-- GIVEN INFORMATION --
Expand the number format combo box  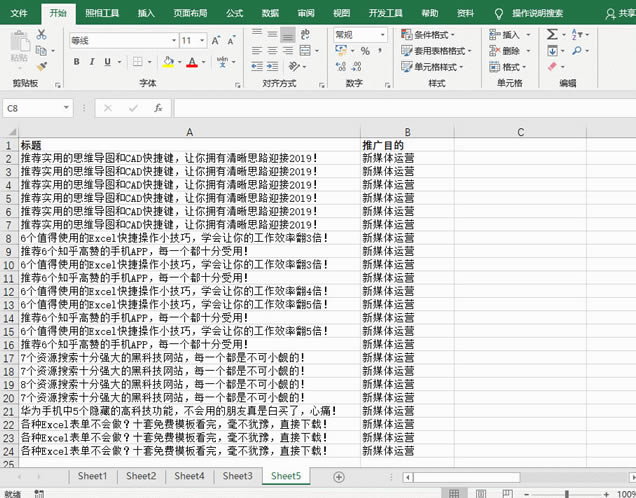click(384, 34)
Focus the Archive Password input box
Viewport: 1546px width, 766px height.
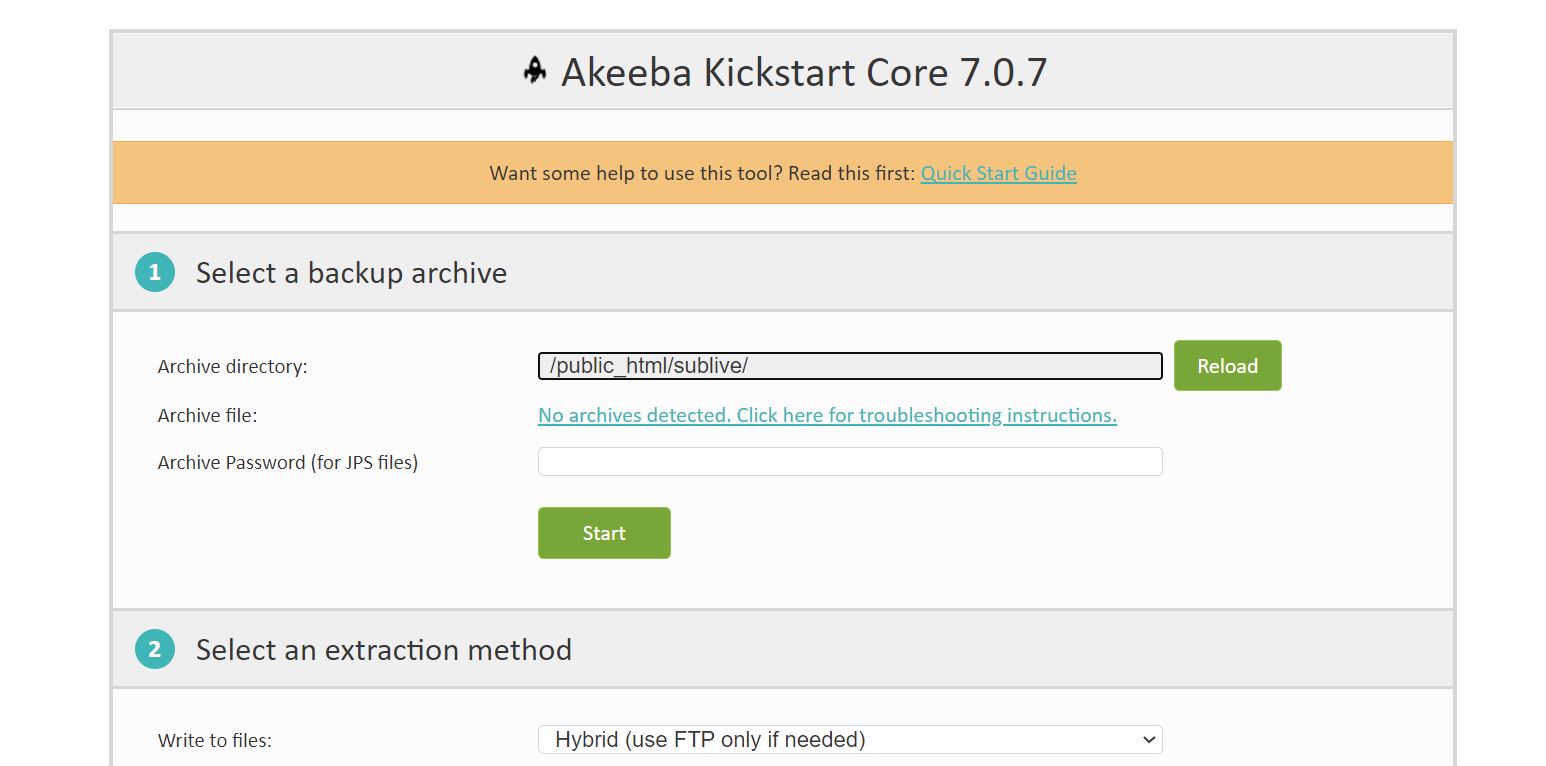(x=850, y=461)
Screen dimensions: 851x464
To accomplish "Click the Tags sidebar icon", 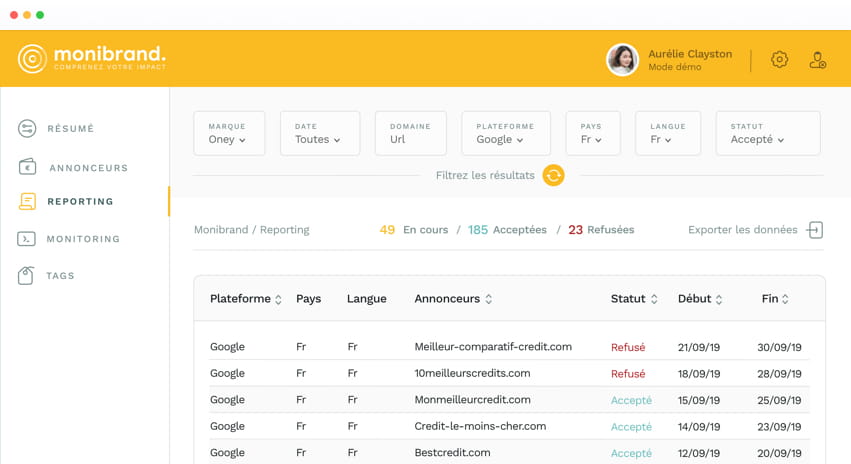I will [x=27, y=276].
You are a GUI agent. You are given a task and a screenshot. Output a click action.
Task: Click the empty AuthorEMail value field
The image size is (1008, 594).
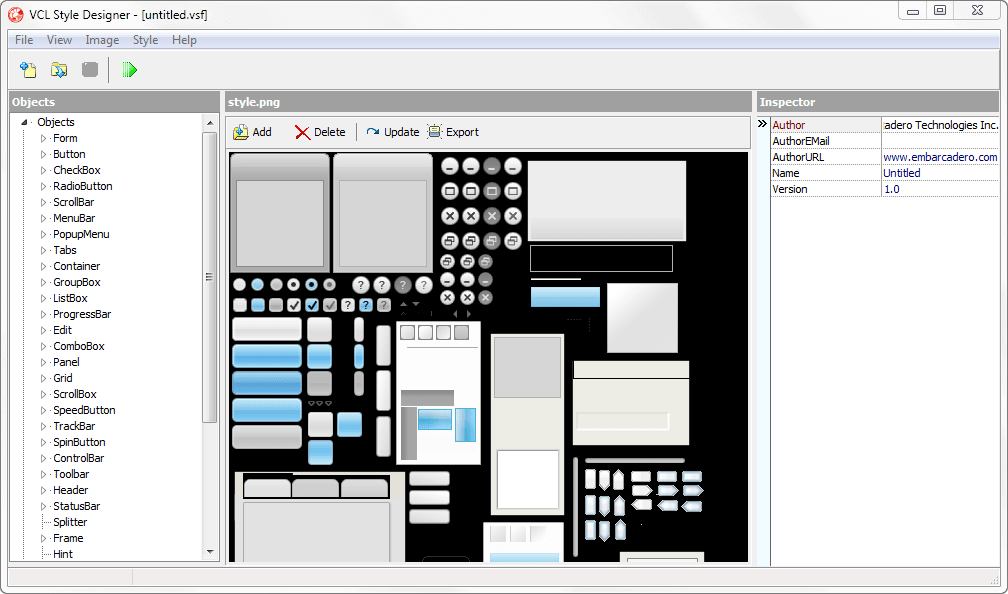[940, 141]
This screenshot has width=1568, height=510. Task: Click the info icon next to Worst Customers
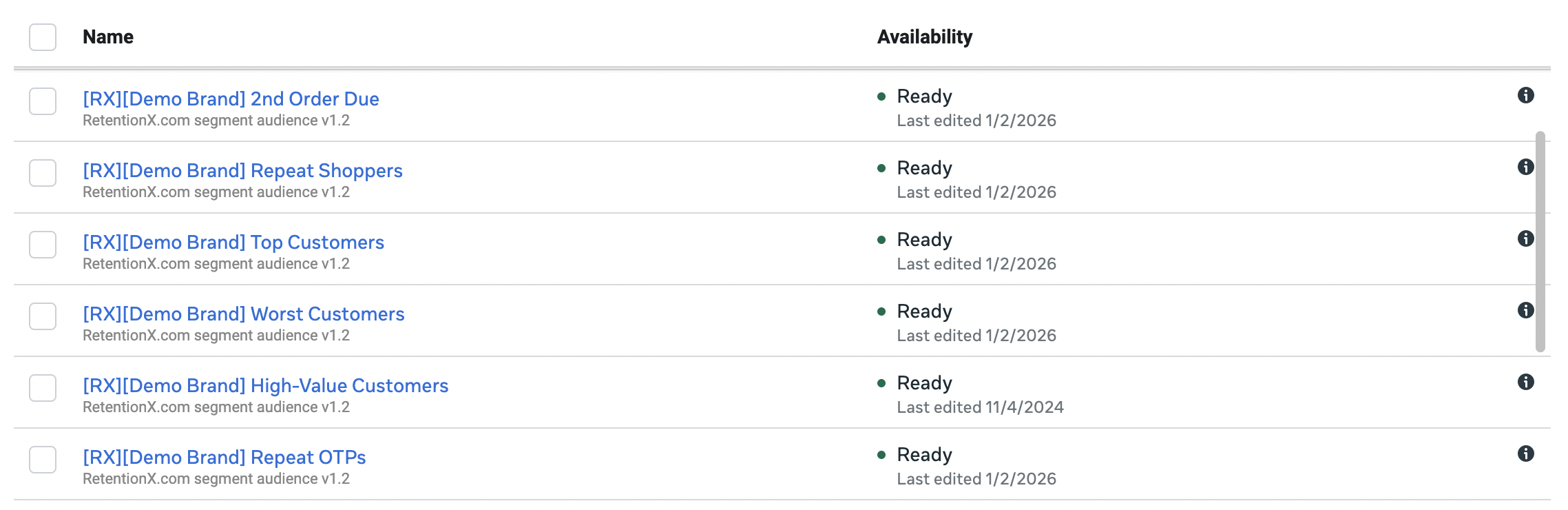(1527, 311)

-- WHAT IS REQUIRED --
The lines to copy run from the line containing "The image size is (1008, 594)." through the end of the data above; copy exactly those, minus the pictures.

-- EXERCISE ANSWER --
The image size is (1008, 594).
[940, 141]
This screenshot has width=1568, height=510. Task: Click the info icon next to Worst Customers
(1527, 311)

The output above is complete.